▶ [Supplied information]
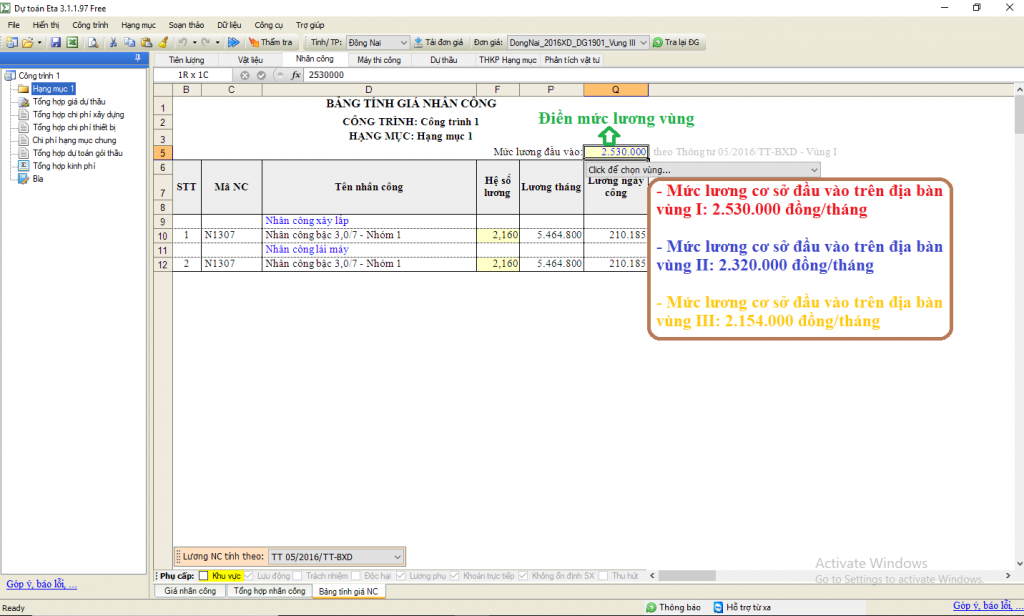The width and height of the screenshot is (1024, 616).
Task: Click the print preview magnifier icon
Action: tap(92, 42)
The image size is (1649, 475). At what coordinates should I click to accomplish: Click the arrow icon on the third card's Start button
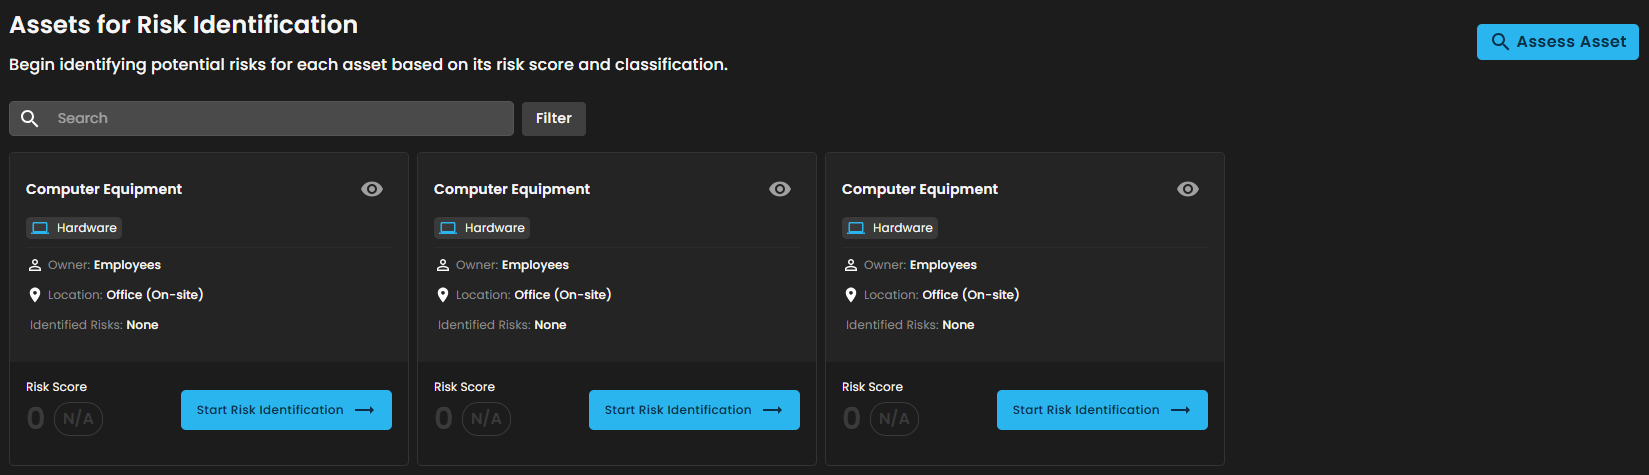[x=1181, y=410]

▶ [Assignment]
Please set down only the lines from the one containing "The image size" through the end of the entries, exactly as they stand, both ends included and with no pictures.

▶ [Answer to the problem]
The image size is (1649, 475). At what coordinates should I click to accomplish: Click the arrow icon on the third card's Start button
[x=1181, y=410]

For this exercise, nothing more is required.